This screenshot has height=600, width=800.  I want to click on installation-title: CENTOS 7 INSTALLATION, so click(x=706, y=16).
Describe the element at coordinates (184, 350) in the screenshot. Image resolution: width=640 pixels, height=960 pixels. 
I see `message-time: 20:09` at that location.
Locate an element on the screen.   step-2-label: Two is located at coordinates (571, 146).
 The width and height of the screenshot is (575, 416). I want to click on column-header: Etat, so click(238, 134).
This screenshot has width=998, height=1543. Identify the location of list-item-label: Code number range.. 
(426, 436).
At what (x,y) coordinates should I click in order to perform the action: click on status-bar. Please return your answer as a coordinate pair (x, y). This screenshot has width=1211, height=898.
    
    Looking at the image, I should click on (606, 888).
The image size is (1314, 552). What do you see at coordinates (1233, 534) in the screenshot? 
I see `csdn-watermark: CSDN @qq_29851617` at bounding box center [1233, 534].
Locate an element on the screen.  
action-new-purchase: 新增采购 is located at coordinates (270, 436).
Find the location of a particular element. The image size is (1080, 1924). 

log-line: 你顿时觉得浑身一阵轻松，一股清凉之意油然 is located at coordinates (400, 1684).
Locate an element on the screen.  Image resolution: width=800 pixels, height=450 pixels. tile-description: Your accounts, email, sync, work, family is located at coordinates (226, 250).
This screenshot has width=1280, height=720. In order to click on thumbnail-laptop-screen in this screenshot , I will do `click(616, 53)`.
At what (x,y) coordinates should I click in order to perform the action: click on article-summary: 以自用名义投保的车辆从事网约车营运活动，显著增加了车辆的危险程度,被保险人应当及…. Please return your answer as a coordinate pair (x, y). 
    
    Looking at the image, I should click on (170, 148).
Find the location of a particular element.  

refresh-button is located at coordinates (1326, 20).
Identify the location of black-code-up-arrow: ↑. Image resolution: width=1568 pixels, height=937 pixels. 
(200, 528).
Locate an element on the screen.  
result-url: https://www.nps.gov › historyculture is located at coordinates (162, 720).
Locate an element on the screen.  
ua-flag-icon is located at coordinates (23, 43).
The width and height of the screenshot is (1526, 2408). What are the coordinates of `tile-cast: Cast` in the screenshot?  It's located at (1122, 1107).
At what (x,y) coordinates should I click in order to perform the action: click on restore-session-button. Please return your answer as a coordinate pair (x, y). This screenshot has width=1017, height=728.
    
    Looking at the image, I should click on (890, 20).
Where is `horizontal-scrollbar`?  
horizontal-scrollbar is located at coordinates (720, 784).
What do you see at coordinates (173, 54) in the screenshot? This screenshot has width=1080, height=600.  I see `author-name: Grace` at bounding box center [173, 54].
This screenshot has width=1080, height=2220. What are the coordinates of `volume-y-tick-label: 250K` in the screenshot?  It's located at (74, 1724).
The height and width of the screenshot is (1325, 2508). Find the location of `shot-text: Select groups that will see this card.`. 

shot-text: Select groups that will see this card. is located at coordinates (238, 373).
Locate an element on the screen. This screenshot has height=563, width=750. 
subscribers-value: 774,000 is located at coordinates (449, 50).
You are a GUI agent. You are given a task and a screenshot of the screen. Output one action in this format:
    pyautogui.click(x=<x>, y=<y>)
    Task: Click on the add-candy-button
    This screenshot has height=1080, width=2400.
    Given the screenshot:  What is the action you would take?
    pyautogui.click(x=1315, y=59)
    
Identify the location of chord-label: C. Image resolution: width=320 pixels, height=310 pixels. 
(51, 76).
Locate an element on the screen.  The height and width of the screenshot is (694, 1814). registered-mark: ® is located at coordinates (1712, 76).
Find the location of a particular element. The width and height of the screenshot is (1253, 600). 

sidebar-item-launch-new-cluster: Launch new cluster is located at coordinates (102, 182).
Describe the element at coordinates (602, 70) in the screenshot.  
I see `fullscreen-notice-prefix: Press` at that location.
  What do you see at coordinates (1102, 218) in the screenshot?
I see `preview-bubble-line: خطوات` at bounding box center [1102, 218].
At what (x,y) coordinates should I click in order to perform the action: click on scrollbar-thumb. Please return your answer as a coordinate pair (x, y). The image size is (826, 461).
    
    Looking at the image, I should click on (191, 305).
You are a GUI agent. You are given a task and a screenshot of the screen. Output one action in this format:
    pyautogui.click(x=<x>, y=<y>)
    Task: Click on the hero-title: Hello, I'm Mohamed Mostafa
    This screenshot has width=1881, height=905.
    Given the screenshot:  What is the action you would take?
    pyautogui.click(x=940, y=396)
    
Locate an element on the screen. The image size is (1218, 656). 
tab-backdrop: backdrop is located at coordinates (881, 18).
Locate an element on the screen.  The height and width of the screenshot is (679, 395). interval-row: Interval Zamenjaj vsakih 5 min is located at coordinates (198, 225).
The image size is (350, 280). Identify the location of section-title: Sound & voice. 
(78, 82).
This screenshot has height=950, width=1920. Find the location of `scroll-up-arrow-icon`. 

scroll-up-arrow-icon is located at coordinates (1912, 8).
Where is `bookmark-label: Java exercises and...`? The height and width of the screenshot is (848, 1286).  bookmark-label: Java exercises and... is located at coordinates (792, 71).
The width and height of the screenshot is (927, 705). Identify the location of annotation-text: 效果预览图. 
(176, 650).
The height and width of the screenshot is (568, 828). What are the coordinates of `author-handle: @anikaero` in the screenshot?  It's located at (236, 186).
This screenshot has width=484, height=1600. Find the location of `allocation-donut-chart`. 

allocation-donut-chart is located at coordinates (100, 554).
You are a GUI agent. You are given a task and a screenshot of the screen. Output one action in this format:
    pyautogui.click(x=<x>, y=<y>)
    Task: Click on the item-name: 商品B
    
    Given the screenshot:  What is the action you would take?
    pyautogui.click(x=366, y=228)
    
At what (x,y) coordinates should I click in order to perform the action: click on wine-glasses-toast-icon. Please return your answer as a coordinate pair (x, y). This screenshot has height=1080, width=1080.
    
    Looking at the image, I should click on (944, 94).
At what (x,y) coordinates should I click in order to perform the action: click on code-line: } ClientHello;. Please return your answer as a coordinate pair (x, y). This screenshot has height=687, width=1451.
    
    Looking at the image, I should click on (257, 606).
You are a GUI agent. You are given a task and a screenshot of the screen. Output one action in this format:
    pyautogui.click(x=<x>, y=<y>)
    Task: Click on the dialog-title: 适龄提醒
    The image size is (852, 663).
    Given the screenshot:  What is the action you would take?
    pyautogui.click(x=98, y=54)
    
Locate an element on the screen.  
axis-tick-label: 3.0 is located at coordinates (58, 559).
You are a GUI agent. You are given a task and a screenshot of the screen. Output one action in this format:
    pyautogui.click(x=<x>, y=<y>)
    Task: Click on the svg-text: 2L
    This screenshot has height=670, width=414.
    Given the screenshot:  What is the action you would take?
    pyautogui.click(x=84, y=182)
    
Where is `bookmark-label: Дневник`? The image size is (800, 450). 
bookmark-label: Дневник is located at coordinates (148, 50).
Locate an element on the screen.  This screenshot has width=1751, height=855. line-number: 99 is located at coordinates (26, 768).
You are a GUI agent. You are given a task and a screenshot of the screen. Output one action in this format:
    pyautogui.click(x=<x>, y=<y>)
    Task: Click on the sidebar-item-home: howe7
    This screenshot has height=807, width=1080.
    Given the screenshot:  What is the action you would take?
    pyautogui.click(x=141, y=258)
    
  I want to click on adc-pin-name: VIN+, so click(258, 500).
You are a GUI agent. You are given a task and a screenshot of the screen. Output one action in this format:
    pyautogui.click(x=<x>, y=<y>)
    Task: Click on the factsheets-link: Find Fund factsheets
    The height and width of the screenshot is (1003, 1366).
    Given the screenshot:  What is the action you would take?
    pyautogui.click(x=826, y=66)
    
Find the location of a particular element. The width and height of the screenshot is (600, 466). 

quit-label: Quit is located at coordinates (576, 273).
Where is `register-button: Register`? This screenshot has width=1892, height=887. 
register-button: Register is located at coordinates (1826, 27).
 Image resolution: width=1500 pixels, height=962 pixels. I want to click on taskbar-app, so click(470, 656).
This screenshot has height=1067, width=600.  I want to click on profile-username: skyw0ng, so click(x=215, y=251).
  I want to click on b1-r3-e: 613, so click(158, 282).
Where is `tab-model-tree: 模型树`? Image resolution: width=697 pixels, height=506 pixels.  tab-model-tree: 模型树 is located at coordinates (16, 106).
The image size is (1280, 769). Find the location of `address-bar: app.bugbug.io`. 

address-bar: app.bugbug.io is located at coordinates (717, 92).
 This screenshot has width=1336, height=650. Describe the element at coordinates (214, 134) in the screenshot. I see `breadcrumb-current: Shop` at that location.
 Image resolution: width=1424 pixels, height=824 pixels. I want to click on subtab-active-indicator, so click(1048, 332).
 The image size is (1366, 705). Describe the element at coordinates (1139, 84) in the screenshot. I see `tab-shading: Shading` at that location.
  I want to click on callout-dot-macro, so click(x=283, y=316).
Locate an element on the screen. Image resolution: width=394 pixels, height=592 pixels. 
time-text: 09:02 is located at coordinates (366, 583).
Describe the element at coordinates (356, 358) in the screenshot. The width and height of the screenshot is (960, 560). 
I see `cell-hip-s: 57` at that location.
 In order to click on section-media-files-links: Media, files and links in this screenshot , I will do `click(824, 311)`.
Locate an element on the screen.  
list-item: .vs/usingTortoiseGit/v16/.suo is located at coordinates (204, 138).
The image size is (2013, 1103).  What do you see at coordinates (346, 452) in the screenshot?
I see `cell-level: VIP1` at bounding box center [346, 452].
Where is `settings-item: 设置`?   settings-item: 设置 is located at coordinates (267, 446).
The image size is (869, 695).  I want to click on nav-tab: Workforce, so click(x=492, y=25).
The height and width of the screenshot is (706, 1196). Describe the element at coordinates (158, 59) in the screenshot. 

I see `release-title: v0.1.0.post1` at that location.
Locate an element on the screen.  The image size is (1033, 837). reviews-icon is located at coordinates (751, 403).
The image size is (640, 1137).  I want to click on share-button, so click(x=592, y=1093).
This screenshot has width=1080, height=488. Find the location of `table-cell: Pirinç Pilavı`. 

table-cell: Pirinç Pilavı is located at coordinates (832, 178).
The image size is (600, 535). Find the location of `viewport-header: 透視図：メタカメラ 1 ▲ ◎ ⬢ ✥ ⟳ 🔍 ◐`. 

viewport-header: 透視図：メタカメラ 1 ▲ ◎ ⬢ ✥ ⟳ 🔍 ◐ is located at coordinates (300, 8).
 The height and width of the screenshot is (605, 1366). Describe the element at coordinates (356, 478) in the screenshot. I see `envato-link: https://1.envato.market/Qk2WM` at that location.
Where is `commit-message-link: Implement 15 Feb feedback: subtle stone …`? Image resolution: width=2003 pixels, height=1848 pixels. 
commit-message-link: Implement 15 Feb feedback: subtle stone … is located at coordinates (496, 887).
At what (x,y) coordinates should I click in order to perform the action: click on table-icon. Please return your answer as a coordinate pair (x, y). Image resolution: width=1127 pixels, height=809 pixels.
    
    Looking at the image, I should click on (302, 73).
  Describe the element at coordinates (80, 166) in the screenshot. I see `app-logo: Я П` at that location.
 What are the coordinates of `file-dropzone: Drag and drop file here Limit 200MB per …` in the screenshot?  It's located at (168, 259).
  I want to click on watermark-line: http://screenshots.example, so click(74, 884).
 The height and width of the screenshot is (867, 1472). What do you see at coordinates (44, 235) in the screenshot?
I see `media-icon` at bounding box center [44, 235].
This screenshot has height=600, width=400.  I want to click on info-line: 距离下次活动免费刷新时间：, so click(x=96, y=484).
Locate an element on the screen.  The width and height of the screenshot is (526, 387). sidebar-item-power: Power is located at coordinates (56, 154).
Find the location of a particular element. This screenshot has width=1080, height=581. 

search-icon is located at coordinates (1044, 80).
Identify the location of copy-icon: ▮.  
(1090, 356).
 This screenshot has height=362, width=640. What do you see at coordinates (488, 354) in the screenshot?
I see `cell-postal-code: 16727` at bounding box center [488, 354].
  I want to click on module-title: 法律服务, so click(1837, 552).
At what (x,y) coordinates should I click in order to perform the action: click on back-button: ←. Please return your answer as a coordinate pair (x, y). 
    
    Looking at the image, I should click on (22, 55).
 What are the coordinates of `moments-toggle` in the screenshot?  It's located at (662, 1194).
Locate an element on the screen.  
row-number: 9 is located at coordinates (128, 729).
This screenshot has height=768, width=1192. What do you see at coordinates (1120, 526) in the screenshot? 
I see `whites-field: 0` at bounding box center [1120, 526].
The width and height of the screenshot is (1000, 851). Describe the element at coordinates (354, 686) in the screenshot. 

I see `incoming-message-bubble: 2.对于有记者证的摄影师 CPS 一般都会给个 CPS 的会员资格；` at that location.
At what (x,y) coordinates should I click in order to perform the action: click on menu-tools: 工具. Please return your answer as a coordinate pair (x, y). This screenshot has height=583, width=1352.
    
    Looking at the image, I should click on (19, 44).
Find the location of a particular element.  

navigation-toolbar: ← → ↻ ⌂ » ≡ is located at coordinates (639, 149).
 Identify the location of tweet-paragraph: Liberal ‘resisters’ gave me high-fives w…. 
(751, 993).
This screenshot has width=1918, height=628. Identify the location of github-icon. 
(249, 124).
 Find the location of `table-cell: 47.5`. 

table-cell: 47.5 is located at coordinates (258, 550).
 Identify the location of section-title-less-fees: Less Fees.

==*==

• [Exercise description]:
Can you reproduce, unchanged, the stretch of rows above from the line containing "Describe the element at coordinates (356, 358)" through the line containing "table-cell: Pirinç Pilavı is"?

• [Answer for this exercise]:
Describe the element at coordinates (356, 358) in the screenshot. The width and height of the screenshot is (960, 560). 
I see `cell-hip-s: 57` at that location.
 In order to click on section-media-files-links: Media, files and links in this screenshot , I will do `click(824, 311)`.
Locate an element on the screen.  
list-item: .vs/usingTortoiseGit/v16/.suo is located at coordinates (204, 138).
The image size is (2013, 1103).  What do you see at coordinates (346, 452) in the screenshot?
I see `cell-level: VIP1` at bounding box center [346, 452].
Where is `settings-item: 设置`?   settings-item: 设置 is located at coordinates (267, 446).
The image size is (869, 695).  I want to click on nav-tab: Workforce, so click(x=492, y=25).
The height and width of the screenshot is (706, 1196). Describe the element at coordinates (158, 59) in the screenshot. 

I see `release-title: v0.1.0.post1` at that location.
Locate an element on the screen.  The image size is (1033, 837). reviews-icon is located at coordinates (751, 403).
The image size is (640, 1137).  I want to click on share-button, so click(x=592, y=1093).
This screenshot has width=1080, height=488. Find the location of `table-cell: Pirinç Pilavı`. 

table-cell: Pirinç Pilavı is located at coordinates (832, 178).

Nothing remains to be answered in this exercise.